While one wBTC should always be redeemable for one BTC through official merchants, the token also trades on open markets, which means its price relative to BTC can fluctuate.
Last week wBTC depegged in price from the underlying Bitcoin. Since FTX blew up at the start of November, wBTC has traded on exchanges at a minor discount to Bitcoin.
Alameda Research is the top wBTC merchant by the number of tokens minted, having created more than 100,000 wBTC. Rumors began to circulate that the underlying Bitcoin backing Alameda’s wBTC could be commingled with FTX’s funds or otherwise impacted by the recent insolvencies suffered by major crypto firms. This misinformation then began to affect the secondary market price of wBTC negatively.
Chen Fang, the COO of BitGo, has reassured investors that WBTC is safe. “If folks capitulate to fake news, the market makers win — every WBTC is 1:1 backed, verifiable on-chain,” Fang said.

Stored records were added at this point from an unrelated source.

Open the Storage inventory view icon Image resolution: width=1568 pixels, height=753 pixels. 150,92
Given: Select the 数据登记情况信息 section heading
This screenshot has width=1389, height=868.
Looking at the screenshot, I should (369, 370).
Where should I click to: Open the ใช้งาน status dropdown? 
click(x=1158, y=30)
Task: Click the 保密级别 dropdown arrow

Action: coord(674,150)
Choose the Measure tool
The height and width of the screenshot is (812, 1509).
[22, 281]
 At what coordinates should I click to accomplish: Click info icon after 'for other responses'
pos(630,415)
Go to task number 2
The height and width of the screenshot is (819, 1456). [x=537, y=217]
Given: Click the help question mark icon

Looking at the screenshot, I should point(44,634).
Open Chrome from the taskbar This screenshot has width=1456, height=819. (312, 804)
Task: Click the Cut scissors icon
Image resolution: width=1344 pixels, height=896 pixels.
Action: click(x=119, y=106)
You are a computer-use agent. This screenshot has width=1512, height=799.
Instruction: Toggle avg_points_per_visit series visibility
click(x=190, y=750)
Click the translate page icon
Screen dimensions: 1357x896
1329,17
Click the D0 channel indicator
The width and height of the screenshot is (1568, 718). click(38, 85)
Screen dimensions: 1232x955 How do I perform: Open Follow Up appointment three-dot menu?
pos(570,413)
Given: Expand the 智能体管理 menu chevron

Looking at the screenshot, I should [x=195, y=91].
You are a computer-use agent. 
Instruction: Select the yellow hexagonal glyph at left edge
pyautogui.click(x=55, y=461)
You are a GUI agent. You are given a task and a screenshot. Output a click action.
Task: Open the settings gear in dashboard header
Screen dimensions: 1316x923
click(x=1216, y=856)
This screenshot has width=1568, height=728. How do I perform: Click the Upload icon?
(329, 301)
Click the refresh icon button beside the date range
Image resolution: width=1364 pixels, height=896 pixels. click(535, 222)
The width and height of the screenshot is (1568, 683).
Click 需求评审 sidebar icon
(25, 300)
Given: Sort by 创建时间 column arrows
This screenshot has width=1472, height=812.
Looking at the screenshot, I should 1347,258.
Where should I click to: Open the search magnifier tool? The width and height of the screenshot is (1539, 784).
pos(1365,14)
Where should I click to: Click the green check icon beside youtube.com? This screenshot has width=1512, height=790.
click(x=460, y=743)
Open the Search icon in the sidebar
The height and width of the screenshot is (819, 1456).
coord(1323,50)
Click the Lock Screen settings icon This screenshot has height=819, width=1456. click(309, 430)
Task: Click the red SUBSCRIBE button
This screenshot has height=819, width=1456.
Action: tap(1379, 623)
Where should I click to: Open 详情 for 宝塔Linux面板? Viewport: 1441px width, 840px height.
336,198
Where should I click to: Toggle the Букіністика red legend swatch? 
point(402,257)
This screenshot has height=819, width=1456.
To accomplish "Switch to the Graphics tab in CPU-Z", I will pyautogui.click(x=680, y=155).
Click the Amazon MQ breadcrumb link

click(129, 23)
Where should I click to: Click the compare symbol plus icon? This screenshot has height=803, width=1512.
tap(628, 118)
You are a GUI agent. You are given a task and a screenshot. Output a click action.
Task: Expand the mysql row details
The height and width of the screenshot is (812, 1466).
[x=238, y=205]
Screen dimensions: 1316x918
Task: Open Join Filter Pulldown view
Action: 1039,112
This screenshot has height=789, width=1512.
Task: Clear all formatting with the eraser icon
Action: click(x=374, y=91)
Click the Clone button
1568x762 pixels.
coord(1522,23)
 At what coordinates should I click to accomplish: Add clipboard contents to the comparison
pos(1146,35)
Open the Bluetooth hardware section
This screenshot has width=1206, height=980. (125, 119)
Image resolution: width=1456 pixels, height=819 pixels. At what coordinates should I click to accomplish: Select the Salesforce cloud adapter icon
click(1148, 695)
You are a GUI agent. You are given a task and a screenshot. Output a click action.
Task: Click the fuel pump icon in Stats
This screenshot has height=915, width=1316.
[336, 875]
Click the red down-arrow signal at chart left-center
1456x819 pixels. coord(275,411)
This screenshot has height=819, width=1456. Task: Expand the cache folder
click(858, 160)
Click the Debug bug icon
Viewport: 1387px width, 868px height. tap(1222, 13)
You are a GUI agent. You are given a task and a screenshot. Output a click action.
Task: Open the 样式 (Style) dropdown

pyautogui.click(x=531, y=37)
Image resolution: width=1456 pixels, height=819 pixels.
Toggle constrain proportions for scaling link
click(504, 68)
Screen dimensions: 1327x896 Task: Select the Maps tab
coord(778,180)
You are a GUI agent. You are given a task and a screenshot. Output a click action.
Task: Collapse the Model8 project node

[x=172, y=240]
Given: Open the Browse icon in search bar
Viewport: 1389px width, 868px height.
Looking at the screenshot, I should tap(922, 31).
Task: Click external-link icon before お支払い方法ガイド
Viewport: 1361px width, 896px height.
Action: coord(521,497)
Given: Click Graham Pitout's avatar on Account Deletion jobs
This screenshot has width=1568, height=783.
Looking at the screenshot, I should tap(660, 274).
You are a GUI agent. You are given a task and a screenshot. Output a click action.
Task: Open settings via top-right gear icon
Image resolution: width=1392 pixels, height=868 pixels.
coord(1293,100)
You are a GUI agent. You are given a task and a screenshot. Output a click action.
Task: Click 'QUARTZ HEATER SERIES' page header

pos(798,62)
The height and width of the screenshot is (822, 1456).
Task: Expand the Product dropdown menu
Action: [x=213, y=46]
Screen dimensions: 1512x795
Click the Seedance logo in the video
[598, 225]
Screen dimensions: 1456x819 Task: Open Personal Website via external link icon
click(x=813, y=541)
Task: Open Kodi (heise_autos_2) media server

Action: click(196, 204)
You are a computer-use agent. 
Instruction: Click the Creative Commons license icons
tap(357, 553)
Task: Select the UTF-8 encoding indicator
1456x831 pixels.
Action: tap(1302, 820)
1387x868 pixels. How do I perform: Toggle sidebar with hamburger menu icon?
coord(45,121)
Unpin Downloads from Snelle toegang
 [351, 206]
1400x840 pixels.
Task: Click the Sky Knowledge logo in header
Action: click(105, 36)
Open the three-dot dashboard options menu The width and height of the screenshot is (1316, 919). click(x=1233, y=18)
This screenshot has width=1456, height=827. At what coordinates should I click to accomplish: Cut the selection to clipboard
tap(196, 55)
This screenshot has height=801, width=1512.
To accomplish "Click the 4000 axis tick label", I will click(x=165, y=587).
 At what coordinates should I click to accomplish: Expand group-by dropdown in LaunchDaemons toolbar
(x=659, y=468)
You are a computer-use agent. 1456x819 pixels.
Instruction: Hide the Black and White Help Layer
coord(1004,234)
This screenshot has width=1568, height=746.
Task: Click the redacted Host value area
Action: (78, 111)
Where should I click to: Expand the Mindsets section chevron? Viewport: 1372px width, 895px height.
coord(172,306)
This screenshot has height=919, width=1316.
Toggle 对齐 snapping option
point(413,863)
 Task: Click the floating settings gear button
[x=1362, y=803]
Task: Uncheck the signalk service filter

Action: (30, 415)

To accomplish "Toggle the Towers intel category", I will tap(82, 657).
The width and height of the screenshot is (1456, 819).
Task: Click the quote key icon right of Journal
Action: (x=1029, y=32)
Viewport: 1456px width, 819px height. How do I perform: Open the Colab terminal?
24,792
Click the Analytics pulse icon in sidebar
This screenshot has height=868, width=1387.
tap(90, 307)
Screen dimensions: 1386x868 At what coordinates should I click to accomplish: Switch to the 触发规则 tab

Normally, when a discount emerges, market makers will swoop in and arbitrage the difference for profit by buying the cheaper WBTC and redeeming it for the real Bitcoin. In the absence of wBTCs largest market marker, Alameda Research, wBTC still has arbitrage opportunities available to smaller, less defunct market makers.
Closing Thoughts
Wrapped tokens bring standardization and utility and allow users to take advantage of the wide world of dApps. However, not all wrapped tokens are made equally. As always, make sure you do your research before committing to an asset, wrapped or otherwise.